Susannah Black Roberts: I’m just going to ask you this now because I don’t want to forget to do it. Have you read C. S. Lewis’s Space trilogy?

Paul Kingsnorth: Everyone keeps asking me this. It’s on my shelf and it’s actually going to be summer reading now because it’s been on my shelf for a year and it really is about time I got around to it.

Susannah Black Roberts: You really have got to, especially the third one. OK. So a lot of the things that we’re going to be talking about, which we will get into later, are kind of bizarre kinds of things for journalists to be talking with essayists about. According to the prevailing worldview, journalism deals with current events and facts and reality, but obviously we’re all Christians.

And so the reality as we kind of want to talk about it and even report on it includes things like the supernatural, includes things like spirits and demons.

Before you were a Christian, you spent some time at least as a Wiccan priest, and so you also had some kind of supernatural, at least in theory, belief. What has the transition to believing in the supernatural as a Christian been like? And to what degree did you actually have a supernatural worldview while you were a Wiccan?

Paul Kingsnorth: Well, I’ve always had one I think. I think I’ve always had a supernatural worldview in the sense that I don’t even believe the supernatural exists. I just think there’s nature and most of it we don’t understand and there are all sorts of planes of reality that we can’t operate on, and there are all sorts of things we cannot see and experience. I have felt this since I was a child. I was obsessed with ghosts when I was a child actually and I’m still very interested in ghosts, in fact, ghosts and spirits and otherworldly things and stories of mysteries that can’t be explained.
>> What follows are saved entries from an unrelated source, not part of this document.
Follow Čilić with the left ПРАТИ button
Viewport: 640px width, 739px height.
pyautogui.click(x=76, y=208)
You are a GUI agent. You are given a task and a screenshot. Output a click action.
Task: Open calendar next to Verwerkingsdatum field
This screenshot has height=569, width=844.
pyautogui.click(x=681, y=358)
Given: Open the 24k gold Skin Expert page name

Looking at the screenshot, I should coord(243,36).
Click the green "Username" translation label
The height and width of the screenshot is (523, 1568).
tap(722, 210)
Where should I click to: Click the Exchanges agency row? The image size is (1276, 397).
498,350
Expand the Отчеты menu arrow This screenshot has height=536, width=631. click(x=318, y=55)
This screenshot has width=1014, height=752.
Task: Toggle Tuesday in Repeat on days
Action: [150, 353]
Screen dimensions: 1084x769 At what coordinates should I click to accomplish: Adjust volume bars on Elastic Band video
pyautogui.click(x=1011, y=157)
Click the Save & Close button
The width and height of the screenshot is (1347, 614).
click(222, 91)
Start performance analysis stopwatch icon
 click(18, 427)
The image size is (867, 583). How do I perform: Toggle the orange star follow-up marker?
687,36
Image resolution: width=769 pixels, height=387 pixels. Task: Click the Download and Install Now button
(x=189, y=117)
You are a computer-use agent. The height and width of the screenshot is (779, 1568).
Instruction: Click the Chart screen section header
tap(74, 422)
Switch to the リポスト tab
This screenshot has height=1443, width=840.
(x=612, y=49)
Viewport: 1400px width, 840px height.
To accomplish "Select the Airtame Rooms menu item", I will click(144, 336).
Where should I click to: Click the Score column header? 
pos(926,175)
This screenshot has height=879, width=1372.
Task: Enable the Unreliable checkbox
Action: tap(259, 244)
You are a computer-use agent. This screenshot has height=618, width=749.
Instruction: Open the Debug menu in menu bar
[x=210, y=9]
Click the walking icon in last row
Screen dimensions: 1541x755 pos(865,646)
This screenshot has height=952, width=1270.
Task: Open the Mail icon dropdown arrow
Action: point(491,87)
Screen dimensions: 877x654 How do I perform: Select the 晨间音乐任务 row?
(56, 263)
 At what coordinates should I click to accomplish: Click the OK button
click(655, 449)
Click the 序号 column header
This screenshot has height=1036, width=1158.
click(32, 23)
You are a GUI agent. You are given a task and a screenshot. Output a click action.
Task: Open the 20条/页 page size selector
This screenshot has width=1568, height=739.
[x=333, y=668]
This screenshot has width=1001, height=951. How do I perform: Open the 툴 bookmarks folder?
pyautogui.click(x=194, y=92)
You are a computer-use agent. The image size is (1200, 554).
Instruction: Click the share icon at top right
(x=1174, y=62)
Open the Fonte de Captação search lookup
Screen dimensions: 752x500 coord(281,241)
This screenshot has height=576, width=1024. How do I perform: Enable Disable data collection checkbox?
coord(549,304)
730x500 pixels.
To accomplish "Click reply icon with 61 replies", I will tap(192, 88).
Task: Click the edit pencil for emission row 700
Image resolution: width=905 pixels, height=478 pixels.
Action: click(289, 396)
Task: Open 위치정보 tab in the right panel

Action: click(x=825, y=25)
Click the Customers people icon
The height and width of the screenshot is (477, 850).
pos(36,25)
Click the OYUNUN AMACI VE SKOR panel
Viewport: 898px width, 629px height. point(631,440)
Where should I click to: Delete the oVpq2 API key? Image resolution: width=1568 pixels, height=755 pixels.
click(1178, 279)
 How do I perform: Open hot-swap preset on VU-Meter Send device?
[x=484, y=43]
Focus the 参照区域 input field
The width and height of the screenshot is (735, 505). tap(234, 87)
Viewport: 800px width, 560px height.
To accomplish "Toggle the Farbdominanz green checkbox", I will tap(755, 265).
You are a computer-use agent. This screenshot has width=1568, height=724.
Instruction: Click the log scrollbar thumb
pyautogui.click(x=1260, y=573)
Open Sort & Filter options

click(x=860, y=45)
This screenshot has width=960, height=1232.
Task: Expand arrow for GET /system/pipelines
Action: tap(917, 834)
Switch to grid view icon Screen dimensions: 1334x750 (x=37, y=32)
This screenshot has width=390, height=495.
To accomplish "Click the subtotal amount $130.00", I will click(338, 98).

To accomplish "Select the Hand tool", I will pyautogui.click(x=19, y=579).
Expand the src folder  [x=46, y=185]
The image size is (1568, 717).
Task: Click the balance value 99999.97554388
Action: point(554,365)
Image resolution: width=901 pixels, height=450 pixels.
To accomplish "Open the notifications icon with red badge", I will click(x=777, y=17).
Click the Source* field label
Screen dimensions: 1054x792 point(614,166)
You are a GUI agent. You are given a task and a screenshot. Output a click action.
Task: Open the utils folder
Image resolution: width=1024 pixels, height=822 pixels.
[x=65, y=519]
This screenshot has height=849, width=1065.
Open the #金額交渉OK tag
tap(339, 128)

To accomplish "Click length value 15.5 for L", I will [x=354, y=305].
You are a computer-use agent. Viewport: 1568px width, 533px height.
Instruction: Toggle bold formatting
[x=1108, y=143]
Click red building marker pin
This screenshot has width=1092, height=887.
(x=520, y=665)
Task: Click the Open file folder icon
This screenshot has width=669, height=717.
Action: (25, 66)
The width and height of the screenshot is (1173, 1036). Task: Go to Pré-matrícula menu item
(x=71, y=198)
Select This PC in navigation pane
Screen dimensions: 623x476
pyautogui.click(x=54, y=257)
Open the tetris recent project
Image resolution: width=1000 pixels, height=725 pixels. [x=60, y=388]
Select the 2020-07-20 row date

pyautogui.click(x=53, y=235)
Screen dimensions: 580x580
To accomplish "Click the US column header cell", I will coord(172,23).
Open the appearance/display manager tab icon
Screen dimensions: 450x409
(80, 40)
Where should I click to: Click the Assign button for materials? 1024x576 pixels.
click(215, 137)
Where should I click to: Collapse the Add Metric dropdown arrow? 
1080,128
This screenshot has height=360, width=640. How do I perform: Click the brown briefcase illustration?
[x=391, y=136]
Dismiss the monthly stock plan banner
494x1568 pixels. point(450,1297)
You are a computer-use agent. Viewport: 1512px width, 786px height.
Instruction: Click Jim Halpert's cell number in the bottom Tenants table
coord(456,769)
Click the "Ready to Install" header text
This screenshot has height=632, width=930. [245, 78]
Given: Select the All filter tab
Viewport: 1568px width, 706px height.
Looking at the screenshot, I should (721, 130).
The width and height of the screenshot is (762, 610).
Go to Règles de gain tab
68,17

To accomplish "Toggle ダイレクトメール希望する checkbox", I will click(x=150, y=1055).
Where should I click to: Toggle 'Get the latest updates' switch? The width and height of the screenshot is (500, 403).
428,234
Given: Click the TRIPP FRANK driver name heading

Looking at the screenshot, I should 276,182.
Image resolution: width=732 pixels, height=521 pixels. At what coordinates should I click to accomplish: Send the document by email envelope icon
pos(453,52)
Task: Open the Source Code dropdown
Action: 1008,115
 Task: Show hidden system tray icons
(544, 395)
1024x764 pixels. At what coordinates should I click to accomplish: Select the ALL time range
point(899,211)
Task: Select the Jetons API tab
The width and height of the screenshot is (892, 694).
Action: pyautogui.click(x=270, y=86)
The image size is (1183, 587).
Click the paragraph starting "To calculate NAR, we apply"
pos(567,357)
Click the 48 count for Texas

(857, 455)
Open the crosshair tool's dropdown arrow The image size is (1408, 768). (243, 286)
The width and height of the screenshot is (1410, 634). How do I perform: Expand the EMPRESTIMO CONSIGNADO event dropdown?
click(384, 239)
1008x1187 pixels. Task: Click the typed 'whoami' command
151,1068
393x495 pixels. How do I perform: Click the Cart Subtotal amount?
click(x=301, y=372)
I’ve always had that sort of, I suppose you could call it, romantic sensibility perhaps, but it’s a sense that there’s very much more to the world than rational materialism can explain. I’ve always believed that. And actually that’s one of the reasons I became an environmental activist.

I didn’t become an activist because I was political. I certainly became political but primarily it was the sense that there’s something sacred about the natural world. There’s something about, say, a forest that you cannot put into words, that is beyond human meaning or understanding, that there’s a level of consciousness in it that we can’t really explain, at least not in our culture. Other cultures have been able to, but ours can’t.

So I’ve always been a supernaturalist in that sense. And before I was a Wiccan, I was a Buddhist. So I’ve been on this long spiritual quest in all sorts of.… As western people do, I looked everywhere except the church and the spiritual truth. That’s the way it goes in the twenty-first-century West. The church is the last place you look.

So I was a Buddhist for a while. Of course, there’s a good deal of supernaturalism (so-called) in Buddhism as well. In Wicca, which is sort of pretty much invented out of all sorts of different bits of cloth, there are any number of claims about reality. There are demons and beings and gods and all the rest of it. And it really isn’t that much of a jump from that to Christianity. The jump is what you think those beings are and whether you think they’re benevolent or not and whether you think you should be working with them. But the actual existence of different planes of reality, of demons and angels and Nephilim and God and Christ and all of this immensely complex thing, especially in the Orthodox Church which I’m a member of, is taken for granted as it was by early Christians.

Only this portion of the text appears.